Count the lines of the data below that include the string "computer", and provide nothing but the result.

[WORKING DATA]

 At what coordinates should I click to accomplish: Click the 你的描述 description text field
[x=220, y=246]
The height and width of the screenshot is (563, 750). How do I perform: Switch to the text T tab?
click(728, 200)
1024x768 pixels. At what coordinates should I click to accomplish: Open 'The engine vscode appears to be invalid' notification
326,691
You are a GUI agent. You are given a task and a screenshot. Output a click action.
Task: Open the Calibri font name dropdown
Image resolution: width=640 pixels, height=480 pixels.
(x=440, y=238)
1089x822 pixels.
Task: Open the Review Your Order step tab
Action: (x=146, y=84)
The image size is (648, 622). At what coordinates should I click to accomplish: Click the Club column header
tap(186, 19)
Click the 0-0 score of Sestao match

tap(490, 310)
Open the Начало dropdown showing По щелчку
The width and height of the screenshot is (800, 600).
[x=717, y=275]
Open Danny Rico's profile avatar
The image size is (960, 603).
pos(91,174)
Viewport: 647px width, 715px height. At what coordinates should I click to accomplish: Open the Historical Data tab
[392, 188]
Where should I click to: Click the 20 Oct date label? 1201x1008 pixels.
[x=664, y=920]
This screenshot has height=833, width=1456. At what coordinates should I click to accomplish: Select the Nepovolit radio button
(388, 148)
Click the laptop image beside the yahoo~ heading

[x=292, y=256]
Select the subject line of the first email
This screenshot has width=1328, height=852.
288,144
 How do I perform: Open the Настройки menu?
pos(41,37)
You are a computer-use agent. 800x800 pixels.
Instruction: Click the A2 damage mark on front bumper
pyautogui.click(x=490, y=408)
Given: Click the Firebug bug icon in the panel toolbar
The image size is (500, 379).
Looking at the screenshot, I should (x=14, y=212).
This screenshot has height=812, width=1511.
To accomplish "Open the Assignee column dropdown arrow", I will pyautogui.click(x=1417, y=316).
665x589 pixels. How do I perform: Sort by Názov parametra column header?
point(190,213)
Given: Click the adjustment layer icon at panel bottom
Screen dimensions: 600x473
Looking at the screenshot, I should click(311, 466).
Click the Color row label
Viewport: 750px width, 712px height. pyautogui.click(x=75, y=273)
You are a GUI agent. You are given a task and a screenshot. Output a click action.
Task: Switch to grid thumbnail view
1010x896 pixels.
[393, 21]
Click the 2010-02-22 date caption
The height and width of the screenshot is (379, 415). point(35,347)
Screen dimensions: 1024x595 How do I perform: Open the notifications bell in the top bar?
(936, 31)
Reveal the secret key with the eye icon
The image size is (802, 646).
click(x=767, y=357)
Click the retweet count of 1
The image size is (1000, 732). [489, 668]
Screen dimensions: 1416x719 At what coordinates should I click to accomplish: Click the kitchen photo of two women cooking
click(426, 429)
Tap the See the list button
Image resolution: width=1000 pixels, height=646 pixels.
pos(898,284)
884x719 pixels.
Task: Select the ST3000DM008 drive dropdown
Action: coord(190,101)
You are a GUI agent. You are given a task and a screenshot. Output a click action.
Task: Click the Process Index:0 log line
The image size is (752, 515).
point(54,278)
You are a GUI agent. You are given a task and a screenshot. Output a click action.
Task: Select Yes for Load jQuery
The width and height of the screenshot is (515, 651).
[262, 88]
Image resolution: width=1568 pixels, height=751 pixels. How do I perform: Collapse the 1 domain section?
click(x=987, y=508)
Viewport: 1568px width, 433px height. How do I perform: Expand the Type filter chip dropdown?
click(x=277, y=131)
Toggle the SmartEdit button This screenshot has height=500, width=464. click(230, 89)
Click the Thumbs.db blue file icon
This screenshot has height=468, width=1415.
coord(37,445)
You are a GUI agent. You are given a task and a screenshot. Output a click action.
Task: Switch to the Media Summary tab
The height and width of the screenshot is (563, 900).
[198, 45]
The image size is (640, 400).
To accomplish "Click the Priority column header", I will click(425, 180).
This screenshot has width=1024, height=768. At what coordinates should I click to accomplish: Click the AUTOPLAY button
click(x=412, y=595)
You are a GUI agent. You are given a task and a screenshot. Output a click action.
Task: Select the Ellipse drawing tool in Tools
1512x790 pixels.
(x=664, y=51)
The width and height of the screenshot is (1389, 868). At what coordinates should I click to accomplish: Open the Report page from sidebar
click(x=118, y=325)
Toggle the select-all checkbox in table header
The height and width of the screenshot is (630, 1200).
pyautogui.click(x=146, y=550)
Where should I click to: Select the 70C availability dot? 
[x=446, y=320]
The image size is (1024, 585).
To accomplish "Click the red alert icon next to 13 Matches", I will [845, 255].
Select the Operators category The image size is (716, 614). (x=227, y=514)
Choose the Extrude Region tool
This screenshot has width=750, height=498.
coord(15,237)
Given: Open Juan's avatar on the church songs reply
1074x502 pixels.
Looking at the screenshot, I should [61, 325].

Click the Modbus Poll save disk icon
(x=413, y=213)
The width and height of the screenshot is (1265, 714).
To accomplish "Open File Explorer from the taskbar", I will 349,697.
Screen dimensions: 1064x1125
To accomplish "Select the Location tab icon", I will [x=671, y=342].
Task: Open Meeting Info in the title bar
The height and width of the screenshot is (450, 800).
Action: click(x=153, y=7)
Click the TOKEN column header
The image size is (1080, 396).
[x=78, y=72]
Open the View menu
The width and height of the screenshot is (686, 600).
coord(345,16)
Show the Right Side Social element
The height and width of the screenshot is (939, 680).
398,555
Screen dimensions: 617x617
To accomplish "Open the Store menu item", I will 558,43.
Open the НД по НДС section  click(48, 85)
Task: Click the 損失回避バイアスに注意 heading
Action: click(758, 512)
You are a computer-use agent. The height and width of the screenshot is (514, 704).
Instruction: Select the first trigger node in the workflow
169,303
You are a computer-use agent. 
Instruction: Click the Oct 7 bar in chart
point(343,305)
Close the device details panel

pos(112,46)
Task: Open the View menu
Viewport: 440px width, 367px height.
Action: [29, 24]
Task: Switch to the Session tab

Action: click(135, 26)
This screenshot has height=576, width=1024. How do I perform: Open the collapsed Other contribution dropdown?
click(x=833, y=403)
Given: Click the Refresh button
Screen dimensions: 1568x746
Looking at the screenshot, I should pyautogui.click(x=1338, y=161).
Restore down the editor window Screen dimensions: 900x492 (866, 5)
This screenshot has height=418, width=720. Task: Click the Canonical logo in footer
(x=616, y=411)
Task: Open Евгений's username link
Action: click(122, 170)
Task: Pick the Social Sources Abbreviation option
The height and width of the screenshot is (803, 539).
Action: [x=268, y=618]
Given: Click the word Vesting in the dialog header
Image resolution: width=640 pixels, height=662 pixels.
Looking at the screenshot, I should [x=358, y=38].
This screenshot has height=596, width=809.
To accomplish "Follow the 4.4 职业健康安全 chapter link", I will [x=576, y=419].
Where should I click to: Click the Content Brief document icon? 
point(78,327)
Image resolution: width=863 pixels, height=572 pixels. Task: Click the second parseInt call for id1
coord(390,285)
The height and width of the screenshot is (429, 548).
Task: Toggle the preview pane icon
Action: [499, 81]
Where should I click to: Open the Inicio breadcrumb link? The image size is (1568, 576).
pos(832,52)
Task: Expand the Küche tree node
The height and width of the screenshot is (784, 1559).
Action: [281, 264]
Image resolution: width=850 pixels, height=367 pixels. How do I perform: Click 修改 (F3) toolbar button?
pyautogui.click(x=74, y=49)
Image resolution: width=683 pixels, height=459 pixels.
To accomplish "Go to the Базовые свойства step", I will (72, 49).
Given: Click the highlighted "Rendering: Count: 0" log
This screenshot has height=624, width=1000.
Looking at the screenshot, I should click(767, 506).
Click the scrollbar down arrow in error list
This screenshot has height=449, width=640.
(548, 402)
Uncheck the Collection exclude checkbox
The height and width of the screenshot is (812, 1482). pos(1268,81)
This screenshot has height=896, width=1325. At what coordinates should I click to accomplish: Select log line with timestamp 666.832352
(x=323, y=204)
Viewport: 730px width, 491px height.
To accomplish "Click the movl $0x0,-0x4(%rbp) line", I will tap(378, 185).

[/WORKING DATA]

## COMPLETED EXERCISE
3